[Stored records]
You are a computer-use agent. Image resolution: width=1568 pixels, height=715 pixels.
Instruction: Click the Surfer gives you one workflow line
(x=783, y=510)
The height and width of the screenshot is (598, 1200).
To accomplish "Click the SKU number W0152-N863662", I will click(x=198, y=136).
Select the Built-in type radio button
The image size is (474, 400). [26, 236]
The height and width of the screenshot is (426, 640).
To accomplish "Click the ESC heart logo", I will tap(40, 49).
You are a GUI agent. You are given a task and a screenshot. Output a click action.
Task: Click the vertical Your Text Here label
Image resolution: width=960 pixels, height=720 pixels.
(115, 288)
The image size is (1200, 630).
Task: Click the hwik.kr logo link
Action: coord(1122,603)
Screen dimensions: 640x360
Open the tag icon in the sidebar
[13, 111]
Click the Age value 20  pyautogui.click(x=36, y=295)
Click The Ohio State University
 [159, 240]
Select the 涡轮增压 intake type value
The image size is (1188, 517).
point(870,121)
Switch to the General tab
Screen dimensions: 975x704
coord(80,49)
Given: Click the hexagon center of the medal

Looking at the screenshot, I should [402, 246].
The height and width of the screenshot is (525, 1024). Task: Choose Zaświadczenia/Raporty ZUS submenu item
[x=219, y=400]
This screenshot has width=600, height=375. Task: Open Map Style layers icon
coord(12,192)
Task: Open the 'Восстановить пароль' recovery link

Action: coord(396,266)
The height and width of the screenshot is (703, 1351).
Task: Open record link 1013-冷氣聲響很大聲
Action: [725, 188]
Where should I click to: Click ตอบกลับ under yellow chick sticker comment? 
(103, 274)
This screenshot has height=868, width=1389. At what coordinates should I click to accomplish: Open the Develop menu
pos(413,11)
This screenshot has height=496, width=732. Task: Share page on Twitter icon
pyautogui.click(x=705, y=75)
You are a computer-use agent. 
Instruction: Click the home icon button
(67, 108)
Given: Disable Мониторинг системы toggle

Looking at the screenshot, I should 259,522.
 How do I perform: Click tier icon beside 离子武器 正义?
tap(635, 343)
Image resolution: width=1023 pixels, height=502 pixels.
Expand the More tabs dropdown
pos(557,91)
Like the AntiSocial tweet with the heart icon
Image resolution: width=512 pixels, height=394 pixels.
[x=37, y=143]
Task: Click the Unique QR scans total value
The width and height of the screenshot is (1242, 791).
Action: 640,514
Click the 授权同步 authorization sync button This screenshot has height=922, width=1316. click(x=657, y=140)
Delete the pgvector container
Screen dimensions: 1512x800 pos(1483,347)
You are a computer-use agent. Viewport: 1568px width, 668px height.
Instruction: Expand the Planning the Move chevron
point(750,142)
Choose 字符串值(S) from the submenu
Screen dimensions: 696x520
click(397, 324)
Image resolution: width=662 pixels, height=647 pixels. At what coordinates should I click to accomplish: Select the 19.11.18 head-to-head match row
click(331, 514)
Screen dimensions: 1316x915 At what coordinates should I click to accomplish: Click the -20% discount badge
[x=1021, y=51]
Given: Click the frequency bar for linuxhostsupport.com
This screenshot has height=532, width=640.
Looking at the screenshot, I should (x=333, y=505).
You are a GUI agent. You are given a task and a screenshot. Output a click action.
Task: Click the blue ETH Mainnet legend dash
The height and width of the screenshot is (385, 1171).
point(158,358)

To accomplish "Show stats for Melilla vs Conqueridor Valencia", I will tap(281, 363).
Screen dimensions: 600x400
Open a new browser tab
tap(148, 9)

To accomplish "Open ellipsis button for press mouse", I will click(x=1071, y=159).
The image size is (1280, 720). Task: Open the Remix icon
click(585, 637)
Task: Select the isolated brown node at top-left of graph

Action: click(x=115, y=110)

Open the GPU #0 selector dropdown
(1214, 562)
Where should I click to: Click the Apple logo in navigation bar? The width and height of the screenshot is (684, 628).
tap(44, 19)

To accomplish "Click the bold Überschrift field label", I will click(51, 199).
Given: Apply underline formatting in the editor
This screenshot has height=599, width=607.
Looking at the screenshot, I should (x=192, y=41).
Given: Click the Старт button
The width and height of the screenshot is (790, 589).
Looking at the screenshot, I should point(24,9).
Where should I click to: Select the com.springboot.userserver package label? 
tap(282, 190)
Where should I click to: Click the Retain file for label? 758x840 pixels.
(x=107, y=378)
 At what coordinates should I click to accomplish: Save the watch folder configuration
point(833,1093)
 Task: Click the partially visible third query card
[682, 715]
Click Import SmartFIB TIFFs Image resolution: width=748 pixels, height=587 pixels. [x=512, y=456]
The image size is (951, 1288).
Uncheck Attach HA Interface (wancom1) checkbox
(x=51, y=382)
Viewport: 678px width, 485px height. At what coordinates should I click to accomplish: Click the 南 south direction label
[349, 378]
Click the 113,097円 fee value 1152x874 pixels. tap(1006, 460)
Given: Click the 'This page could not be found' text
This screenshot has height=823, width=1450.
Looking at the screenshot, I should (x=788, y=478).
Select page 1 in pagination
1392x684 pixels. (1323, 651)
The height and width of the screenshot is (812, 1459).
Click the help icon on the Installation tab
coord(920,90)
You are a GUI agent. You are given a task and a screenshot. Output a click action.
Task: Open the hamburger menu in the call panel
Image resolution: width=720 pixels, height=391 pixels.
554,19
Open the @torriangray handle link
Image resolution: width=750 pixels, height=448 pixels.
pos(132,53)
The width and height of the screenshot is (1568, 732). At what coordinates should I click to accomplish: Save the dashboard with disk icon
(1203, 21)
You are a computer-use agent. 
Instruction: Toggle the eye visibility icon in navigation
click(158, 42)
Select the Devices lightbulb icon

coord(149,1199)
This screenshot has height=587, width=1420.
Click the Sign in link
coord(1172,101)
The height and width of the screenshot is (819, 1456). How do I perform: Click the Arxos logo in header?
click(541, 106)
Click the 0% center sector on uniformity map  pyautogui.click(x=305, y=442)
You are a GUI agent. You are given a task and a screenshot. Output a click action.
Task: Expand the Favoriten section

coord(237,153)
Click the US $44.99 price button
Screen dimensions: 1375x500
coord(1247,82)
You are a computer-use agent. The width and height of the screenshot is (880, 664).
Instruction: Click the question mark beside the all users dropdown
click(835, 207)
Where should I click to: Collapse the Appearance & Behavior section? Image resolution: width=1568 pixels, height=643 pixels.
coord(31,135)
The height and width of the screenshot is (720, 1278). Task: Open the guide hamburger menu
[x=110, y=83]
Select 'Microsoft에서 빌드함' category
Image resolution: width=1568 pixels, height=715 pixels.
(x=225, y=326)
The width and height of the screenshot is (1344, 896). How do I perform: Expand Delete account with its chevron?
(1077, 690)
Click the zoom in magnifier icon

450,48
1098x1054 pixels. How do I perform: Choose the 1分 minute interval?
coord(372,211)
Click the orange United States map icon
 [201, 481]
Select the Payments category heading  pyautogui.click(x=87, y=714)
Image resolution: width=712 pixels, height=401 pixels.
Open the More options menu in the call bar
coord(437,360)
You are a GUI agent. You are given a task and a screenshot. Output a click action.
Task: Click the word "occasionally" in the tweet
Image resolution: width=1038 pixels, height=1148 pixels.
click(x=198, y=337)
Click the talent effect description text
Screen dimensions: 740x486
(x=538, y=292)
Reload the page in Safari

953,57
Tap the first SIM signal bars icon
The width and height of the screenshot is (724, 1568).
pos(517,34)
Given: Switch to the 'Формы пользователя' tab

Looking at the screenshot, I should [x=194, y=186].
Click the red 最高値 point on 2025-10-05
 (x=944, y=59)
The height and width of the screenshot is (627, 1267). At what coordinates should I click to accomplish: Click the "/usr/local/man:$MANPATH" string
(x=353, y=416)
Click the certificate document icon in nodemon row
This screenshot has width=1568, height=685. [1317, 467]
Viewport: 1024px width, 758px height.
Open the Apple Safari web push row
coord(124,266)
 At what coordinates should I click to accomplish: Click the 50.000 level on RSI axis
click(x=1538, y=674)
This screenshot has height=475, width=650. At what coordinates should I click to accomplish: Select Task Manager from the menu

▸ Work instructions
Write out the lines of the records exactly, starting at the one holding "Click the certificate" and ending with the last line, and include no others.

▸ Result of this task
Click the certificate document icon in nodemon row
This screenshot has width=1568, height=685. [1317, 467]
Viewport: 1024px width, 758px height.
Open the Apple Safari web push row
coord(124,266)
 At what coordinates should I click to accomplish: Click the 50.000 level on RSI axis
click(x=1538, y=674)
This screenshot has height=475, width=650. At what coordinates should I click to accomplish: Select Task Manager from the menu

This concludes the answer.